Kaikua, the Make-A-Wish recipient, wished to have his family’s 2008 Toyota Tacoma pickup truck restored. With support from Par Hawaii, Make-A-Wish orchestrated an overhaul of the truck that included major upgrades to the suspension from Top Notch Automotive, a new sound and alarm system from Car Stereo Specialists, and body work and a paint job from the Hawaiʻi CC students.
The big reveal took place on December 5 outside the Afook-Chinen Civic Auditorium in Hilo. After Kaikua and his family arrived to a cheering, sign-waving crowd, the truck was driven into view from its hiding place and the keys were presented to Kaikua.
“I’m so grateful that they did it,” said Kaikua. “It came out really, really good. And to all those that did ‘em, they’re all legends.”
The reveal was the culmination of long hours in the ABRP shop where students stayed as late as 3 a.m. to make sure the project was done on time and done well.
We wanted to do everything to the best of our ability. That’s why we took so much pride and enjoyed every ounce of it. It just meant something very special to us.
Kyren Martins, a Hawaiʻi CC student who worked on the truck, said the project felt important because Kaikua is about the same age and is going through such a big challenge.
“It was kind of emotional,” Martins said. “Honestly, it was stressful at times but in the end…we wanted to do everything to the best of our ability. That’s why we took so much pride and enjoyed every ounce of it. It just meant something very special to us.”
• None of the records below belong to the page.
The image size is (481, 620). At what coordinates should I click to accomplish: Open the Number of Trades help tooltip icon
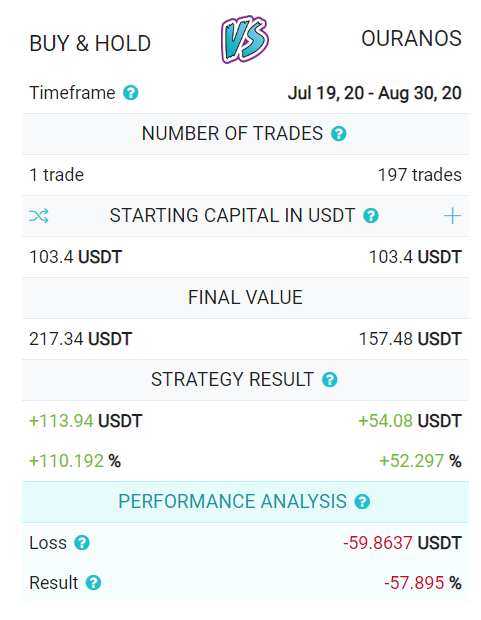pyautogui.click(x=339, y=134)

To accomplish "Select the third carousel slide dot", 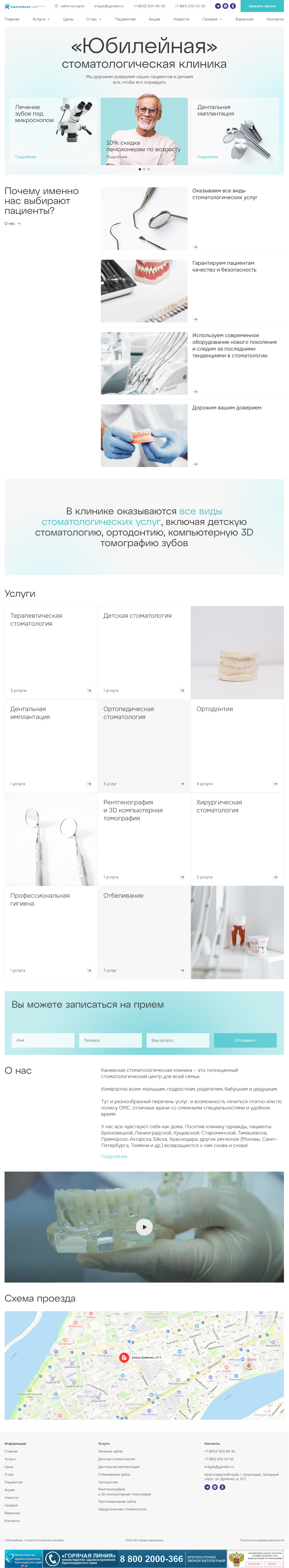I will point(148,169).
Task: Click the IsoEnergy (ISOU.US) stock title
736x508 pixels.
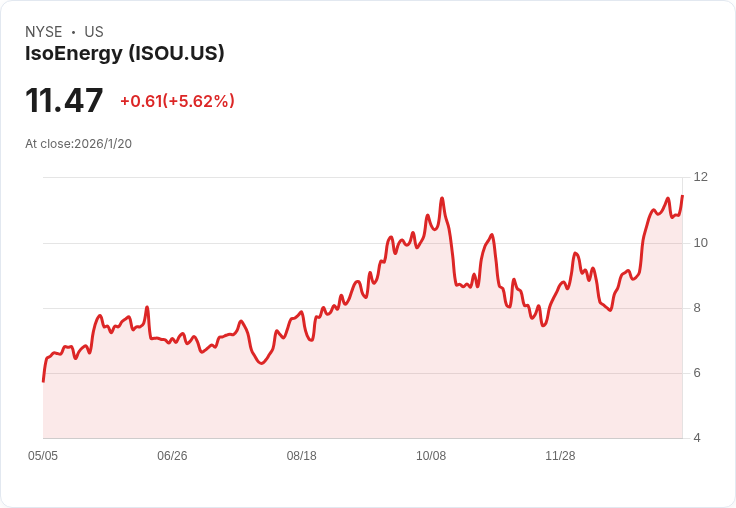Action: [124, 53]
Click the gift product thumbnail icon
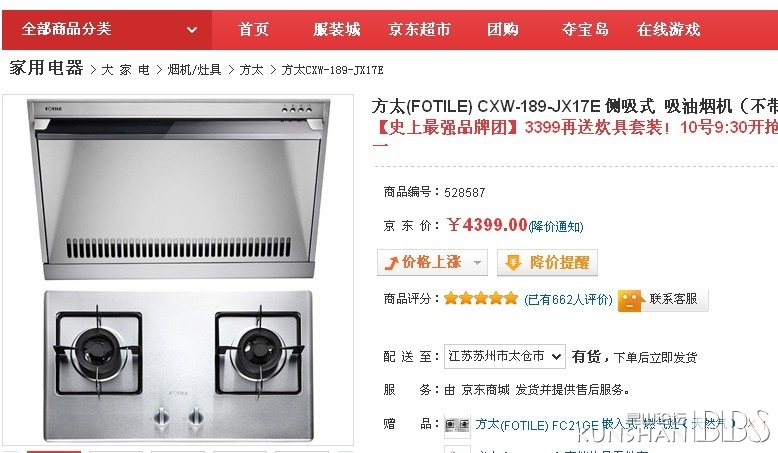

The students did everything from the initial evaluation to repairing the body panels, the bed and the tailgate and replacing fasteners. They also painted the truck in Toyota’s cement grey and gave it a twist by adding a sunbeam gold pearl midcoat followed by a clear coat and a ceramic coating for protection.
Eye opening experience
The ABRP program offers associate degrees that train students to work in collision repair and other related fields. The two professors in the program, Garrett Fujioka and Colby Koreyasu, are both alumni and worked in the industry before returning to teach.
Fujioka said the project was a valuable experience for the students that tested their knowledge.
“It’s a big experience for them, because they can work together in teams, they see the goal they want to reach, and there is a deadline,” said Fujioka.
The collaboration with Top Notch and Car Stereo Specialists also opened students’ eyes to all the career possibilities.
“I’ve heard a lot more talk from the students about avenues of entrepreneurship, employment and apprenticeship,” said Koreyasu. “I think it just adds to their passion for the automotive industry.”